• Rapidly increasing ITU capacity is tricky - the main issue is having enough ITU-trained nursing staff to properly look after someone on a ventilator as it’s a highly specialised job. It’s complicated by the fact that COVID is aerosol generating and you therefore can’t use less invasive (and therefore less resource intensive) forms of ventilation such as BIPAP which would otherwise work well in a lot of the covid cases.
    Physical capacity isn’t so hard - there are plans to incrementally cancel non-urgent surgery and use the operating theatres and anaesthetic machines in them as demand requires.
    There’s a good article here from an ITU consultant talking through what’s going on behind the scenes, and why it’s such a challenge - https://www.theguardian.com/commentisfree/2020/mar/03/icu-doctor-nhs-coronavirus-pandemic-hospitals

  • Thank you for the link - I hadn't seen that article. This quote struck me:

    In Wuhan, ICU capacity was increased by over 1,000 beds in two weeks by building a new hospital, but this is not possible in the UK.

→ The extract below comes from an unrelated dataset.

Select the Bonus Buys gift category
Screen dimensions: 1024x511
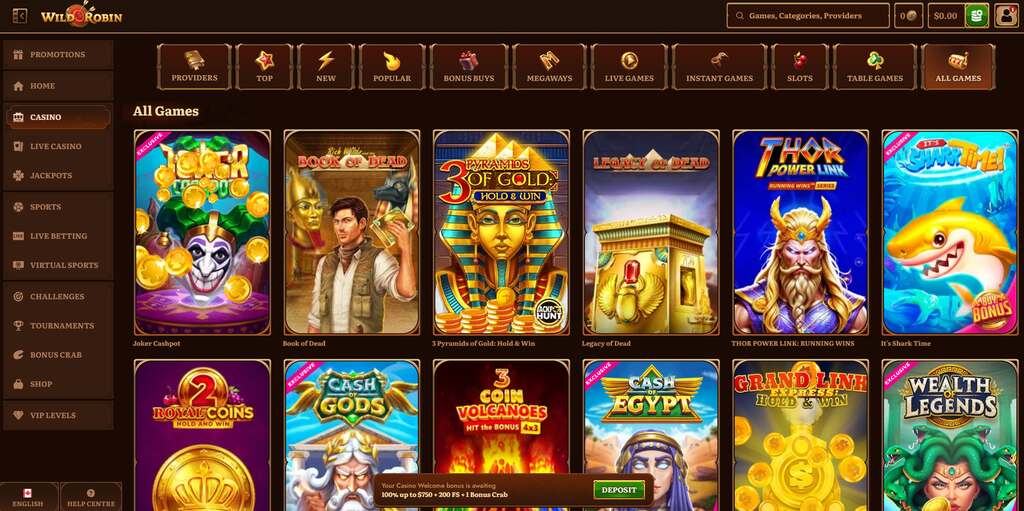point(468,67)

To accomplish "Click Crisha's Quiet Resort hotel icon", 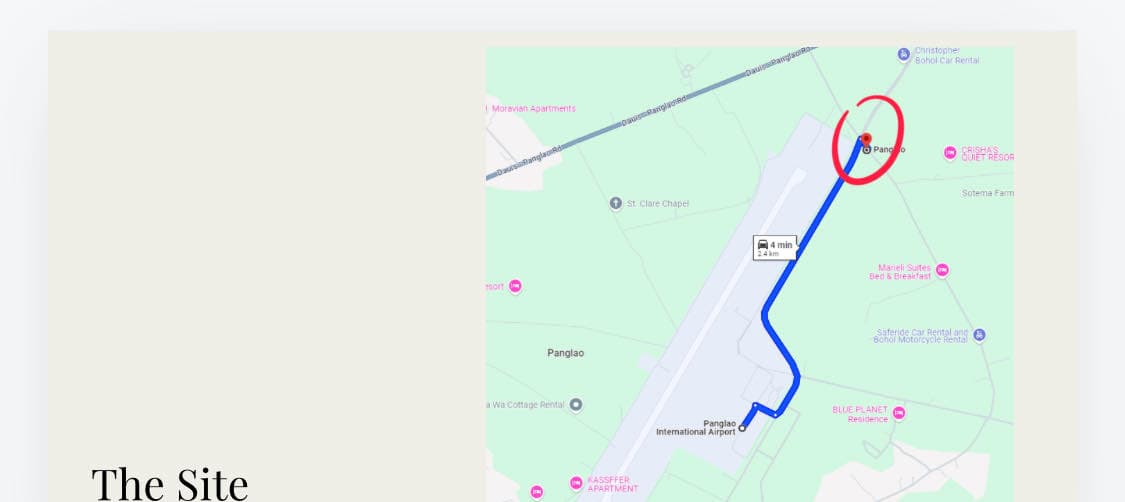I will [950, 153].
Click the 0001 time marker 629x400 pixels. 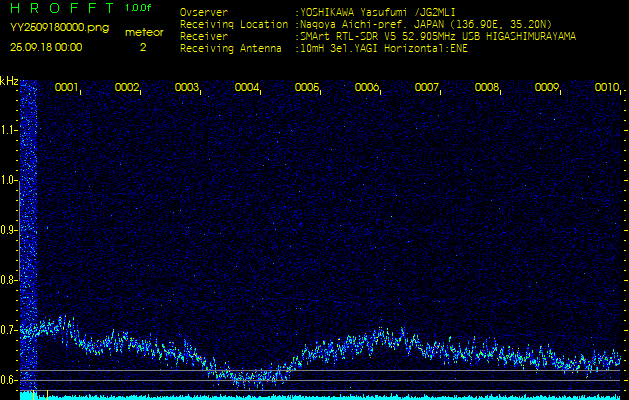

    Why not? Also struck by the fact the US has 10 times more ICU beds per capita than the UK.

    I guess given the lead times (trained staff, specialised equipment etc) it is not possible to solve the problem by chucking money at it?

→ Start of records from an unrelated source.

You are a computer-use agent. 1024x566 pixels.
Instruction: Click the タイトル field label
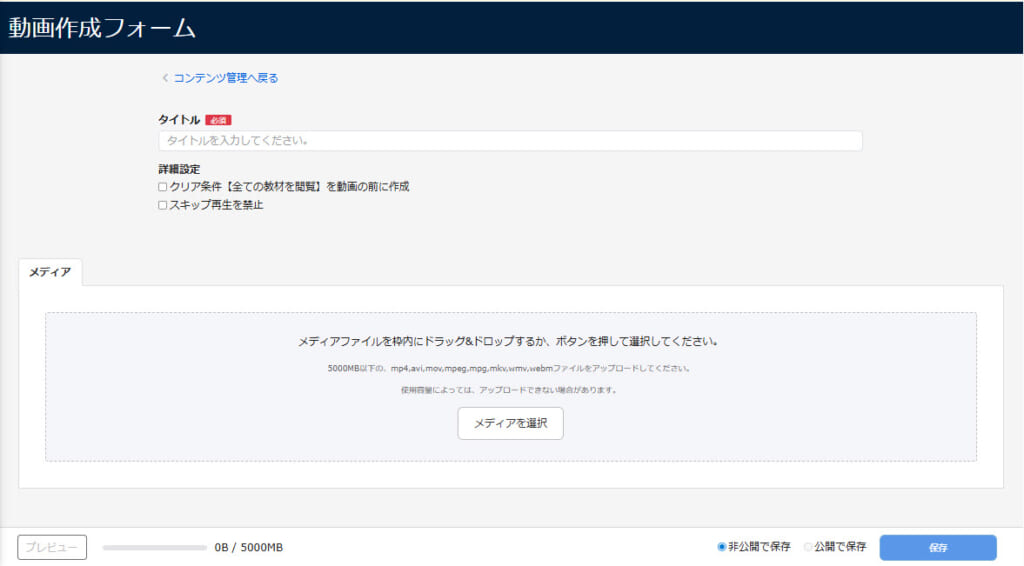click(179, 120)
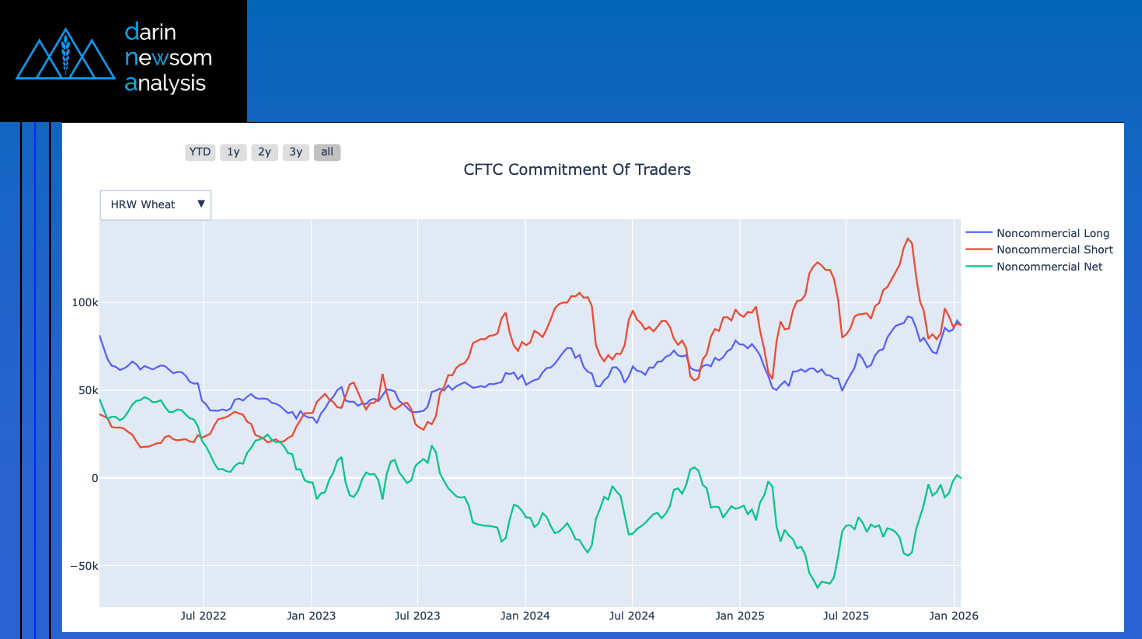Hide the Noncommercial Short series label

pos(1054,250)
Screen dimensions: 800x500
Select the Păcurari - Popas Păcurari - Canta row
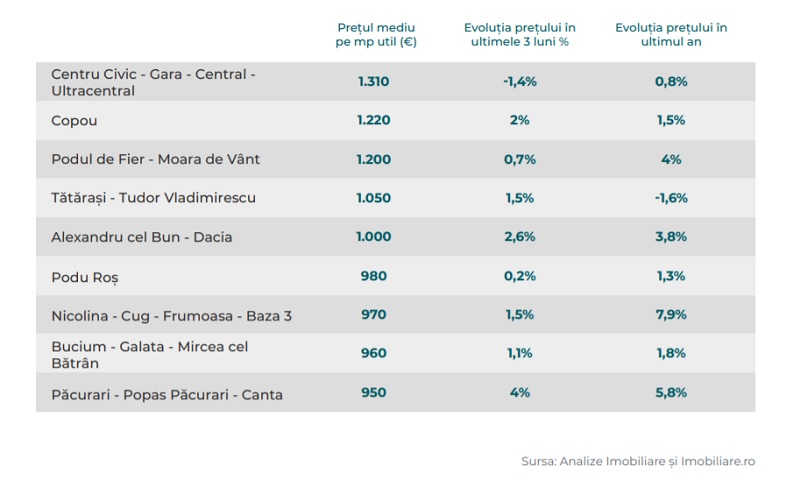pyautogui.click(x=166, y=394)
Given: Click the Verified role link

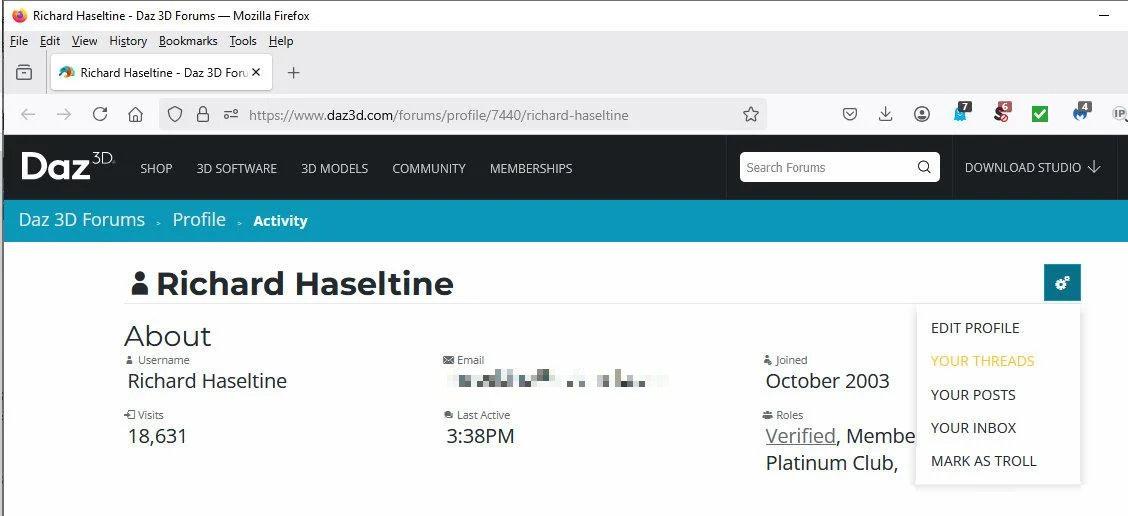Looking at the screenshot, I should (x=800, y=436).
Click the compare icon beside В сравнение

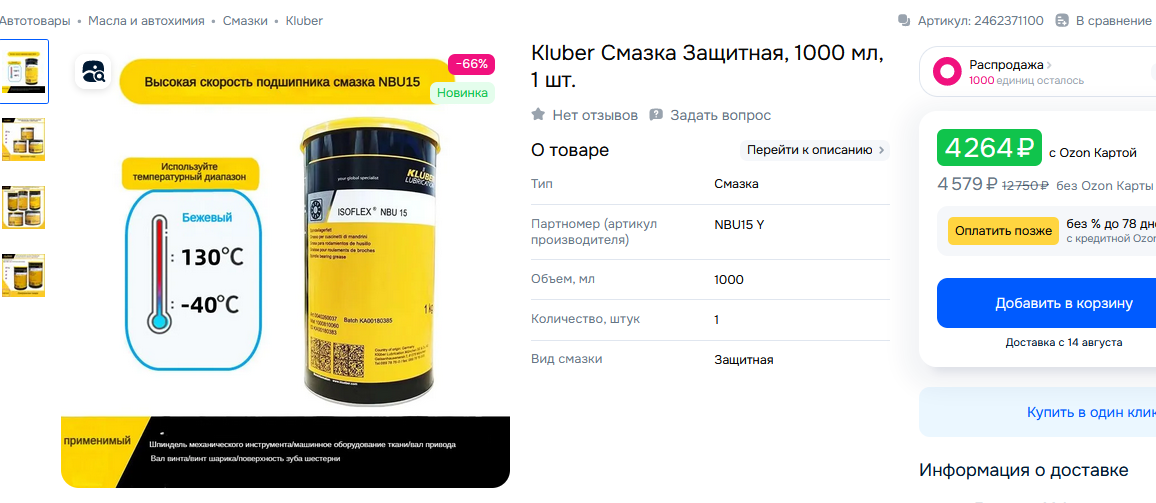pyautogui.click(x=1062, y=21)
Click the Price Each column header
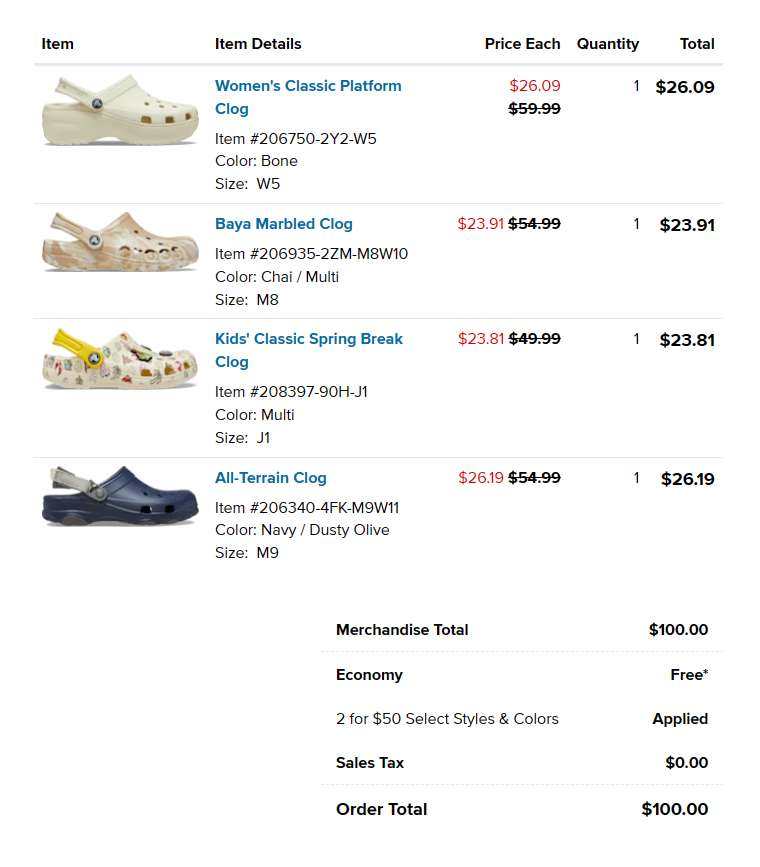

  • Not in the time frame we need - I know it’s a tired phrase, but this is a direct consequence of austerity. Cutting the nursing bursary, systematically decreasing the number of acute hospital beds (over the long term), underfunding services, the list goes on. All of this means the NHS is continuously running at >95% capacity when it should be at 80-85% to have the slack to soak up things like COVID, and because it’s been going on for years it will take years to rebuild from the damage. Although it does pretty well outcomes-wise given the amount of money spent on it, if you compare the NHS with health systems in comparable countries across a number of metrics (eg ITU beds, Acute hospital beds, physicians per capita etc) it’s lagging a long way behind. All of this is scary when faced with something like COVID, because whatever Rishi Sunak says we can’t pull 5,000 ITU nurses out of our backsides at the drop of a hat.

  • Why not?

    There are times when a totalitarian government running a command economy (albeit with pseudo-capitalist areas) can do certain things much more quickly than a democracy. The democracy needs to declare a full-blown emergency before it can even think of just repurposing buildings arbitrarily. The totalitarians can just order medical staff to relocate, can order citizens to observe disciplined self-isolation under pain of pain etc. Also, China, being huge, has ready resources to reallocate in the short term.

    Of course, the comparison is worse when the democracy

    1. has cut its health system to the bone and runs it continually under severe stress
    2. is notionally lead by a blustering lightweight who prefers to pretend problems don't exist or are trivially solved by this "great nation"
    3. is actually lead by neo-Darwinist sociopathic disaster capitalists
    4. is in the middle of an ideologically-driven crusade to remove itself from systems that could help, supported by a population who have made it clear that their emotional devotion to a mythical image of the nation is more important than practical issues. Hence Boris stopping his Health Secretary from working with existing EU agencies designed to cope with pandemics.